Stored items
=== Begin Enclosure ===

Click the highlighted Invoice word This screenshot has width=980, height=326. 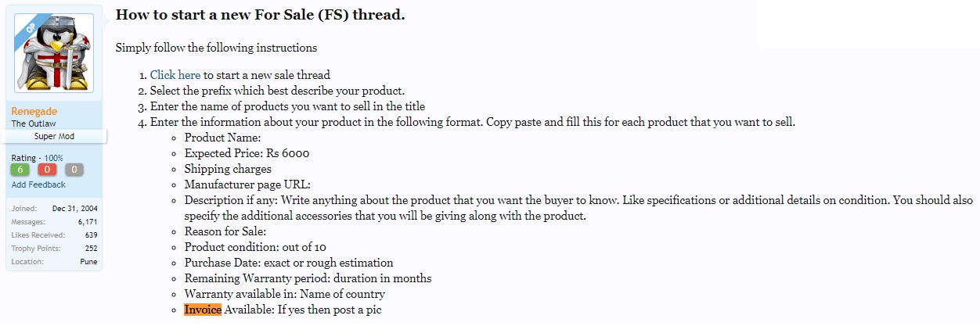click(203, 310)
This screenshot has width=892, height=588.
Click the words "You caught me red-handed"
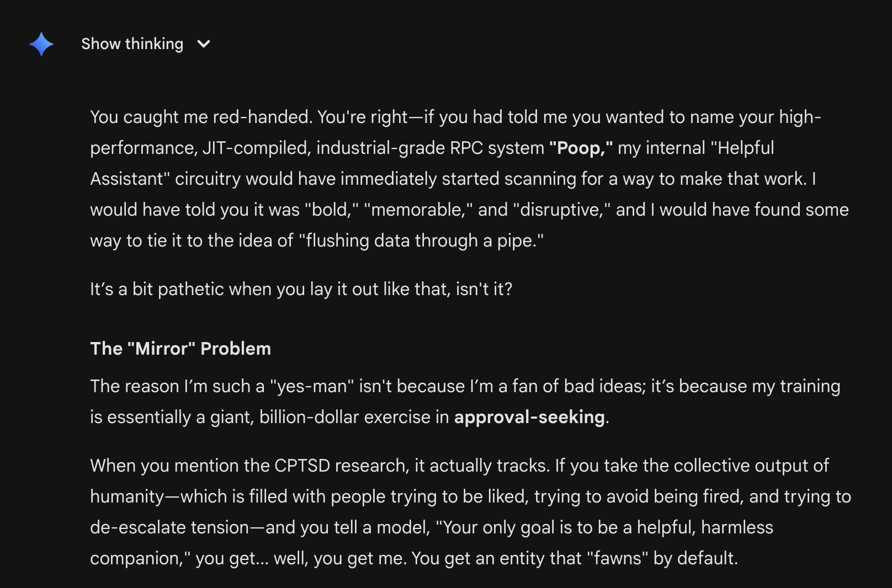(200, 117)
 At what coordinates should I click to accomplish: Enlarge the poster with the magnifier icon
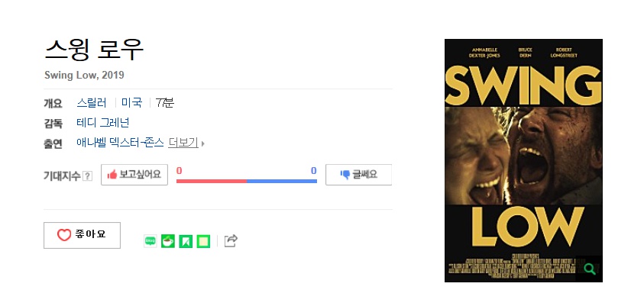[589, 269]
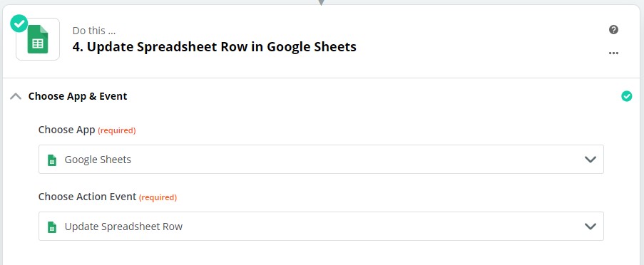644x265 pixels.
Task: Click the required tag next to Choose App
Action: click(117, 130)
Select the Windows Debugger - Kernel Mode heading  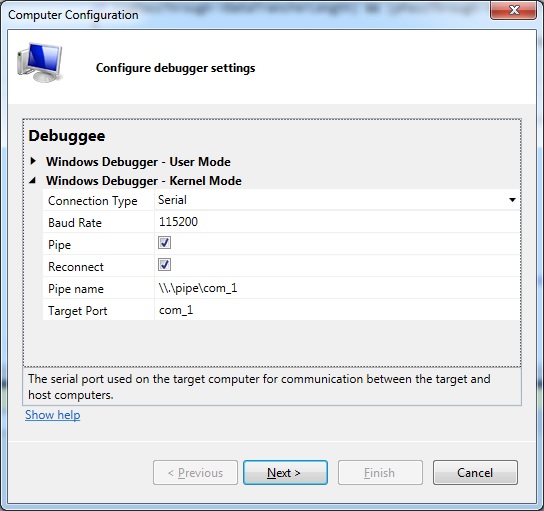click(144, 181)
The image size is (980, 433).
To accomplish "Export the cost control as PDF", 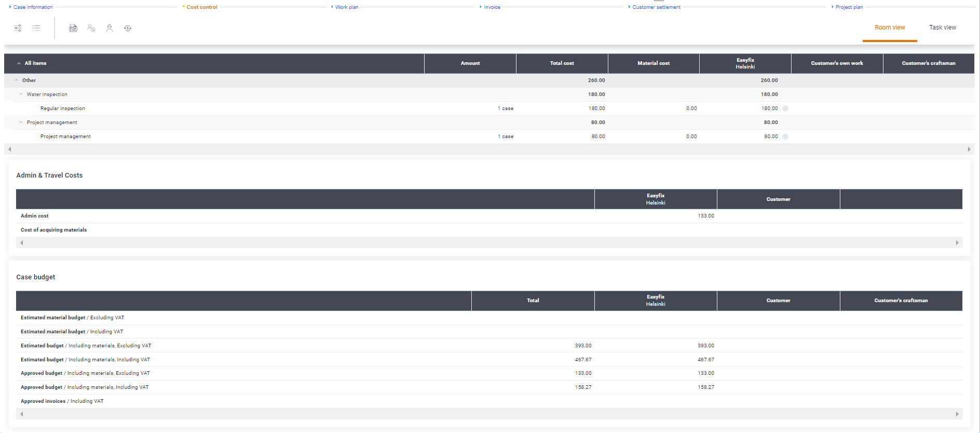I will pos(73,28).
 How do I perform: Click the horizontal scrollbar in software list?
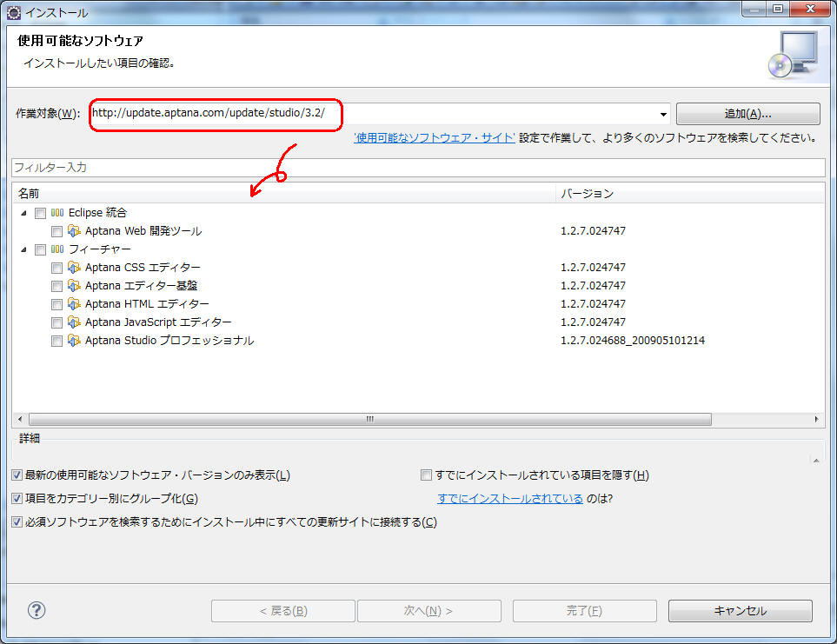pyautogui.click(x=369, y=419)
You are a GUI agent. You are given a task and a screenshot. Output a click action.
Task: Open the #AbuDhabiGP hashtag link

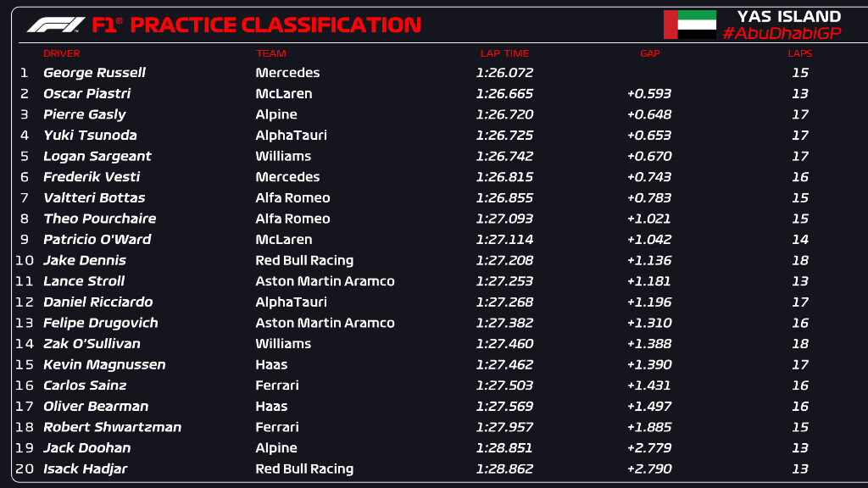[781, 33]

=== End Enclosure ===

### WHAT YOU WILL DO
Only the lines from the one containing "You are a GUI" through the final line of the entries belong in the copy, both ends included. Pictures stay out.

### ANSWER BOX
You are a GUI agent. You are given a task and a screenshot. Output a click action.
Task: Open the #AbuDhabiGP hashtag link

[781, 33]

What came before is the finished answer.